The BAP Handbook
- first edition, 2001
- Author: Kalyn Johnson; Karla Lightfoot; Tracey Lewis; Ginger Wilson;
- Illustrator: Jane Archer
- Language: English
- Subject: Humor, nonfiction, Upper Class
- Publisher: Broadway Books New York
- Publication date: June 5, 2001
- Publication place: United States
- Media type: Print (Paperback)
- Pages: 214
- ISBN: 0-7679-0550-4
- OCLC: 45618259

= The BAP Handbook =

2001 humor book

The BAP Handbook: The Official Guide to the Black American Princess is a humor book released on June 21, 2001. The book was written by friends Kalyn Johnson, Tracey Lewis, Karla Lightfoot, and Ginger Wilson, and published by Broadway Books.

It is described by its writers as a humor book intended to break stereotypes about African-American women, written in a tongue-in-cheek and satirical manner and targeted to women of all ages and backgrounds.

== Synopsis ==
A Black American Princess (BAP) is described by the book's authors as "a pampered female of African-American descent, born to an upper-middle- or upper-class family...whose life experiences give her a sense of royalty and entitlement...accustomed to the best and nothing less". Other traits of BAPs are described as "[striving] for perfection in everything [they] do", as well as abiding by the "Nine Nevers", including never embarrassing their family, never wearing nail decals and never dating a man with a press and curl.

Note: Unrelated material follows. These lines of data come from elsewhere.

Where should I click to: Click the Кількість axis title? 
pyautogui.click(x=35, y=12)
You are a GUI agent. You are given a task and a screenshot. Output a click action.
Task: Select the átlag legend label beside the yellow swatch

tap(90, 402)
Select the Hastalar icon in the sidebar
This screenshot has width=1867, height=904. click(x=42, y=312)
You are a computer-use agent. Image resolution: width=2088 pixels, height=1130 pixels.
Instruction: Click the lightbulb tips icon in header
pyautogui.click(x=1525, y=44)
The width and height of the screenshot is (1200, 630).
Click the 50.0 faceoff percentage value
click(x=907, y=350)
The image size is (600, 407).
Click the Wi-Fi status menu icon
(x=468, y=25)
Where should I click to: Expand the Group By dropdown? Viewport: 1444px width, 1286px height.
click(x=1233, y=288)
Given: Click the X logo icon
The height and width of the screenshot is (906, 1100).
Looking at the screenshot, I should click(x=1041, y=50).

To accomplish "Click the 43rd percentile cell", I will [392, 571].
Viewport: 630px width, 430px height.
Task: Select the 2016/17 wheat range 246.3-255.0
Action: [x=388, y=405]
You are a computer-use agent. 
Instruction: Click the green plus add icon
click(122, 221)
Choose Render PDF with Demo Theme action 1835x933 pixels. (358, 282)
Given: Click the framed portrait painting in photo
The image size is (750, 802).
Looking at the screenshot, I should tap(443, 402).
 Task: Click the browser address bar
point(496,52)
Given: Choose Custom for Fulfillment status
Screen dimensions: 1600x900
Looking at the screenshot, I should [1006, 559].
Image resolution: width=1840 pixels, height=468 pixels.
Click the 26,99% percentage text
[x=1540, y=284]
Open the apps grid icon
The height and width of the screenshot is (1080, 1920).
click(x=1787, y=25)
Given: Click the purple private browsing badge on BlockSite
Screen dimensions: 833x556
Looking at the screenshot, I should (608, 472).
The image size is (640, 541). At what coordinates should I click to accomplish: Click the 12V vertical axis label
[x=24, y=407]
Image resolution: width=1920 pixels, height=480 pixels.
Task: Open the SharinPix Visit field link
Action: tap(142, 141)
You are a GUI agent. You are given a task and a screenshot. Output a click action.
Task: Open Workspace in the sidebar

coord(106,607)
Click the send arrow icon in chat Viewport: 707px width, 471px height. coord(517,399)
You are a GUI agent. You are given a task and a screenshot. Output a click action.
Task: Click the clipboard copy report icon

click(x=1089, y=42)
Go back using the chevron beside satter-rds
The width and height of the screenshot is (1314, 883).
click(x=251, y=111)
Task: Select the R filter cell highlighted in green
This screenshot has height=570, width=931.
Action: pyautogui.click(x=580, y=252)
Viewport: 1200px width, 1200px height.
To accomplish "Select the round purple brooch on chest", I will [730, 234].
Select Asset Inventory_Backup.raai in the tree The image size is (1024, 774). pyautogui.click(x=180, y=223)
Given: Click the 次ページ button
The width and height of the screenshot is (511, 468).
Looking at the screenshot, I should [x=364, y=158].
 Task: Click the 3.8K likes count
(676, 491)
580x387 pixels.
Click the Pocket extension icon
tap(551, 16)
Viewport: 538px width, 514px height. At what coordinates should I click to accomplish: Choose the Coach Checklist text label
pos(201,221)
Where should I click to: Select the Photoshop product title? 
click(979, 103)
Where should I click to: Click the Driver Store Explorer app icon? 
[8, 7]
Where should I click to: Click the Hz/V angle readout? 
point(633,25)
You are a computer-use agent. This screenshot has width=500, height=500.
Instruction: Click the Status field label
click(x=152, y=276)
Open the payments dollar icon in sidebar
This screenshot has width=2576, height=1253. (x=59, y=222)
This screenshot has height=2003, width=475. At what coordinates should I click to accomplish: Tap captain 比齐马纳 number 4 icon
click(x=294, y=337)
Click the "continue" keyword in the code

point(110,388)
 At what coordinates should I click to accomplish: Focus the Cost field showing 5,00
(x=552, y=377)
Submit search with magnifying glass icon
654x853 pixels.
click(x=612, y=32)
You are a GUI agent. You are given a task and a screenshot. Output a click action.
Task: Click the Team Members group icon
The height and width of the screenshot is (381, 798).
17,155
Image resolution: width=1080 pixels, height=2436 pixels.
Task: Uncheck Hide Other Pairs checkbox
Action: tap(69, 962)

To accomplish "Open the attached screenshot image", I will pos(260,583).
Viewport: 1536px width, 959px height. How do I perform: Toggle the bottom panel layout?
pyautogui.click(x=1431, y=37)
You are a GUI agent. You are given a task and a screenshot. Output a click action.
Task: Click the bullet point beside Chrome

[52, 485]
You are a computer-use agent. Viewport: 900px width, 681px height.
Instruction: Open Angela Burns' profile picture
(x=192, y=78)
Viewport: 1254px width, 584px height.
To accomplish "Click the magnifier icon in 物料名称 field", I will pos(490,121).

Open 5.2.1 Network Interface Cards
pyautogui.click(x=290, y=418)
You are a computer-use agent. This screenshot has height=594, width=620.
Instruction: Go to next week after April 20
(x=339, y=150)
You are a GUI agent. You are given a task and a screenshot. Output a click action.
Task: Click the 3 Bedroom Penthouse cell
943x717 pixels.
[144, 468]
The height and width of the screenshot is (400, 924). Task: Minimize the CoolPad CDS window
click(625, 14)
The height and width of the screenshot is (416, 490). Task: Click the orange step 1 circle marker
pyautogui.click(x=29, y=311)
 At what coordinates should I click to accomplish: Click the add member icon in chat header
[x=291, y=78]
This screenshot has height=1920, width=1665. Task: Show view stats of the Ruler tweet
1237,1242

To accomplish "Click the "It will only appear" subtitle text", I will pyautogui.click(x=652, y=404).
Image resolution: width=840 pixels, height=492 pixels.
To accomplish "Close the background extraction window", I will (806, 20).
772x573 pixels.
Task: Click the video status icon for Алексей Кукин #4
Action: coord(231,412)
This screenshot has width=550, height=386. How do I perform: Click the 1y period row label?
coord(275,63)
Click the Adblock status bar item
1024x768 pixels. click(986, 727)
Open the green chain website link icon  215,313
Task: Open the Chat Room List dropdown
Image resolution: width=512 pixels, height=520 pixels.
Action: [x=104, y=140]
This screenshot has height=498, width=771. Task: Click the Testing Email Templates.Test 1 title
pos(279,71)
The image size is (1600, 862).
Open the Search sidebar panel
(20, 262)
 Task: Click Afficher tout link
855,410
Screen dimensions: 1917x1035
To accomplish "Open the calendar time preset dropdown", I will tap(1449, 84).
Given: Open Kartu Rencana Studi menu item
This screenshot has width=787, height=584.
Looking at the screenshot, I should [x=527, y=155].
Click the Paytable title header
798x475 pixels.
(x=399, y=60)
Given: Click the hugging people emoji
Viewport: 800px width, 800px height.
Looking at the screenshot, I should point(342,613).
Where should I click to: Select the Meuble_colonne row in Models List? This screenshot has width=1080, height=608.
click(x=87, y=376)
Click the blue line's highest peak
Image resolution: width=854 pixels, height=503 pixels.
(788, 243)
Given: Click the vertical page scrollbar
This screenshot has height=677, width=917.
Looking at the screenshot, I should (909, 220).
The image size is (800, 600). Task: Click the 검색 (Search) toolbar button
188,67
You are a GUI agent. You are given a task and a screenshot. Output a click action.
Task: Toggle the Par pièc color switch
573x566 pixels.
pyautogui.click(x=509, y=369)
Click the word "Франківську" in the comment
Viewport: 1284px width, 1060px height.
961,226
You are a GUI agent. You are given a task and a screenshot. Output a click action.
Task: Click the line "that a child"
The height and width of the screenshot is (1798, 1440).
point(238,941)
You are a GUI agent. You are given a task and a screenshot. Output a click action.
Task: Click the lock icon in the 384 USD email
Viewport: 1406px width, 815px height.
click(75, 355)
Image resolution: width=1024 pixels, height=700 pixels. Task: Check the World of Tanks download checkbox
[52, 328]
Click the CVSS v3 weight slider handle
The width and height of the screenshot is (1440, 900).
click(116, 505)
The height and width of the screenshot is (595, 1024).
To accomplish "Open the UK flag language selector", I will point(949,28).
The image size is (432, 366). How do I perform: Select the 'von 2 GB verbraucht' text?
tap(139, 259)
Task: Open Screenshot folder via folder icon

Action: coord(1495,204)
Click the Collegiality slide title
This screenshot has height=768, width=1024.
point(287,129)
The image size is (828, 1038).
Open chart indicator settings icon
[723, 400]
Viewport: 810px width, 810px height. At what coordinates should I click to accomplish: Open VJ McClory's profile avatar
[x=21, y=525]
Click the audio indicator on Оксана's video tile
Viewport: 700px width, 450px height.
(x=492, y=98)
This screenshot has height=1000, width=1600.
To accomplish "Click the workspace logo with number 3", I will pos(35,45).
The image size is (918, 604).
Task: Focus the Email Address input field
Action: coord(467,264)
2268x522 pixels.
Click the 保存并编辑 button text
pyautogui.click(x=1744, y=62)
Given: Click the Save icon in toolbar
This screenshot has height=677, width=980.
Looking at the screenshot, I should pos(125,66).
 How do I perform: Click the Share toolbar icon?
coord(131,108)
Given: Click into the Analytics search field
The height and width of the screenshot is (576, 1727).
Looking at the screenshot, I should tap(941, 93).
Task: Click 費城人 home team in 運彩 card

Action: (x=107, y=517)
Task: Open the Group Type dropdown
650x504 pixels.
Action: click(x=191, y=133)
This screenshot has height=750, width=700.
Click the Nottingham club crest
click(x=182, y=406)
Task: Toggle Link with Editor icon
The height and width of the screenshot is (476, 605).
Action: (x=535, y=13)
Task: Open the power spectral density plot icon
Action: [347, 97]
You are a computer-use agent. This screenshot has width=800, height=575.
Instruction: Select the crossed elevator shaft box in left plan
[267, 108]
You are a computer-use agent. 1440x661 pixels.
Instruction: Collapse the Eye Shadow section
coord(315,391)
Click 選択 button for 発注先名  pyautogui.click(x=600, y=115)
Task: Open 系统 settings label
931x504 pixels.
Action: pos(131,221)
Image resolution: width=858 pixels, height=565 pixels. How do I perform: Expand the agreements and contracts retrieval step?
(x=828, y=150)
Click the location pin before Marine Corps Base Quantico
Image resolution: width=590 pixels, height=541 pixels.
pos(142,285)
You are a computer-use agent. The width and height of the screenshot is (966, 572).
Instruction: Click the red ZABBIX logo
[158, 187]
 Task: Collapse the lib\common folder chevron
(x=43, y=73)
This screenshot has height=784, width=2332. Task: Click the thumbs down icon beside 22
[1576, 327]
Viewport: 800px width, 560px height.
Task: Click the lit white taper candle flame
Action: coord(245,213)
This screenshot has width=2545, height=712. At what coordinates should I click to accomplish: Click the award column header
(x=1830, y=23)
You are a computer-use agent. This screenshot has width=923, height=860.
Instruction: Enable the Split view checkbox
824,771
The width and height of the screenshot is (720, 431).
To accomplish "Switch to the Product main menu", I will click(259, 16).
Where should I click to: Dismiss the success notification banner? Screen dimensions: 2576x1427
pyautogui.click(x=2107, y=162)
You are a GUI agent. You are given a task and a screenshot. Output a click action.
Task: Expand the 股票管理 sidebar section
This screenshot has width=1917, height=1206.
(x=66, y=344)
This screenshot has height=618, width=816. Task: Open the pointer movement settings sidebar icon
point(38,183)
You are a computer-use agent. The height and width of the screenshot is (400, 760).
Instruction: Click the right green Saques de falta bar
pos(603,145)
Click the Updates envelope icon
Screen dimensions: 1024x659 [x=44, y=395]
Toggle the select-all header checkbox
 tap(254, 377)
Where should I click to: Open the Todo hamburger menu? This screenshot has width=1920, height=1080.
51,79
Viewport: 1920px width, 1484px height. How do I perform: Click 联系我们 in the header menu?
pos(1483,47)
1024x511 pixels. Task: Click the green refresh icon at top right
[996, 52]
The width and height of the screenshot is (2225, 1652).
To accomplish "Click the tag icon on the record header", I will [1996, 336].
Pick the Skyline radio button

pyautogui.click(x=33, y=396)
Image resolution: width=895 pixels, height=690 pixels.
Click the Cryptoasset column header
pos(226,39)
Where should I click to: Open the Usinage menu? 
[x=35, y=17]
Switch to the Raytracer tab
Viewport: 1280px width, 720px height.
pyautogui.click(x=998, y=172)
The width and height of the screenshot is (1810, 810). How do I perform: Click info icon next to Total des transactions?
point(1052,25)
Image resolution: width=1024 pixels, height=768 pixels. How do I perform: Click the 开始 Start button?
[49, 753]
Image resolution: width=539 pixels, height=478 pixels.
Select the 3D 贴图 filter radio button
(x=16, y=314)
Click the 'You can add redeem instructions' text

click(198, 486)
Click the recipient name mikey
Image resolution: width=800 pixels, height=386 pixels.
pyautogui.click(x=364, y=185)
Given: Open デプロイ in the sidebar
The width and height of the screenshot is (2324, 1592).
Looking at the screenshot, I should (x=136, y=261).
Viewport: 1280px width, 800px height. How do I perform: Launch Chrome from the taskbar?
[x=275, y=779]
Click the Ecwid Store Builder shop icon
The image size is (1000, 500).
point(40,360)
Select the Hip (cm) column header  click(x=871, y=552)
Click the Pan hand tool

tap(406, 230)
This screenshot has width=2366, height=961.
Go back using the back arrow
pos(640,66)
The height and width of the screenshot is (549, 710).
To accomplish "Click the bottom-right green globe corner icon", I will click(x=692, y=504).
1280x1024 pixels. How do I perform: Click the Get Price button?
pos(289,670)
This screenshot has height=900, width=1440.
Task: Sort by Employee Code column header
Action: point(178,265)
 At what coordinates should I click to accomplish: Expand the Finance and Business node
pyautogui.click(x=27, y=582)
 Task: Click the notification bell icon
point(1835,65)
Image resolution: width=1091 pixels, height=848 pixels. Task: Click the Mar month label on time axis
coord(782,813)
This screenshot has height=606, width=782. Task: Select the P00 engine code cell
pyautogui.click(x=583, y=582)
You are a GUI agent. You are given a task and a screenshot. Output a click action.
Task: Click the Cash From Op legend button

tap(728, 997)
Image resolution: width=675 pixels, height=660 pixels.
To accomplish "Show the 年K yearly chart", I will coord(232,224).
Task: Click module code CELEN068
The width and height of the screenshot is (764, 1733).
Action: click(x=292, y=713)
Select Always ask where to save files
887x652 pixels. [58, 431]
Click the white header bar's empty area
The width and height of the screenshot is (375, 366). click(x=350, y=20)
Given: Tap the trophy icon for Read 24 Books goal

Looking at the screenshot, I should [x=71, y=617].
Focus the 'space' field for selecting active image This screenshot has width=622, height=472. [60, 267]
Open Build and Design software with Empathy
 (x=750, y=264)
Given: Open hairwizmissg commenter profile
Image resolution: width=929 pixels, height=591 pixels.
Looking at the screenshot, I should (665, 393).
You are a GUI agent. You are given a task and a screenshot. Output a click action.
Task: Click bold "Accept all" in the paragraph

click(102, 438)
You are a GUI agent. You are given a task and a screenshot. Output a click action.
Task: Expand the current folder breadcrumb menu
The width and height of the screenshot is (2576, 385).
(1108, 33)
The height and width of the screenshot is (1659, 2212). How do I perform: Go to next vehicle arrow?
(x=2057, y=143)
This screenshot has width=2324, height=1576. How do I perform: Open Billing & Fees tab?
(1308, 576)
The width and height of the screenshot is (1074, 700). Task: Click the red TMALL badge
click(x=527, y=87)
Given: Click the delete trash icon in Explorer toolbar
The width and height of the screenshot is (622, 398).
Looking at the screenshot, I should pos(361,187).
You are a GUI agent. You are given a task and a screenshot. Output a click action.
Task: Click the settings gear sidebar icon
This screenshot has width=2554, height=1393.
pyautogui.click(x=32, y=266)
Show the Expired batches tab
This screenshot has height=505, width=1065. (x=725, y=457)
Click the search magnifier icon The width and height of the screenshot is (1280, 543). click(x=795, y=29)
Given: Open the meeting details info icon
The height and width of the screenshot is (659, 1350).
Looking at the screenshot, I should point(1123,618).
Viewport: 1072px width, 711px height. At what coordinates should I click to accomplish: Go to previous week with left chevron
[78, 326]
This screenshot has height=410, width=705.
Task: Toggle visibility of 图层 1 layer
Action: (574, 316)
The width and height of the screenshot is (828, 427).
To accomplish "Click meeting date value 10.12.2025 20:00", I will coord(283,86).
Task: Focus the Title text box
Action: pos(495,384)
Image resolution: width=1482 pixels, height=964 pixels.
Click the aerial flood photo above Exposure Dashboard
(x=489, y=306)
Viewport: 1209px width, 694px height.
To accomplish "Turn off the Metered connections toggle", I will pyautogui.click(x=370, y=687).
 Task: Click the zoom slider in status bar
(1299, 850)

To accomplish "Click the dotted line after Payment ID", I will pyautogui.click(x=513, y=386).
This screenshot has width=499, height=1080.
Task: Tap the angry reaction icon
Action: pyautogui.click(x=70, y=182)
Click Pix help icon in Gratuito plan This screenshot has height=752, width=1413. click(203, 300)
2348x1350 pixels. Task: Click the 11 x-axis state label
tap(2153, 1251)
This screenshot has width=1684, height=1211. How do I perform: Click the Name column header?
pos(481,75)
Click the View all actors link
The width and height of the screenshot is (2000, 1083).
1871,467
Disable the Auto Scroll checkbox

Examples of "BAP legends" are provided as Sojourner Truth, Harriet Tubman, Marian Anderson and Zora Neale Hurston, with Ruth Simmons and Diahann Carroll listed as "current legends".

== Promotion ==
The BAP Handbook was promoted on a tour that visited Detroit, Atlanta, Los Angeles, Houston, Miami and Martha's Vineyard. MAC Cosmetics sponsored the book tour, based on the book's praise of the brand's lipsticks, and provided free makeovers.

==Reception==
Cecelie S. Berry of The New York Times calls it "wise, witty counsel". Lola Smallwood of the Chicago Tribune described it as being "mainly...about spoiled, pampered, upper-class women, who don't mind poking fun at themselves and drawing a line between the BAPs and the BAP-nots". Criticism of the book from members of the African-American community has been noted, with it being called "elitist" and "promoting 'white' values". However, Tracey Lewis has stated the values put forward in the book were "learned from [their] parents and friends. In that sense, they are black values" and that the book is "not some great sociological work or commentary".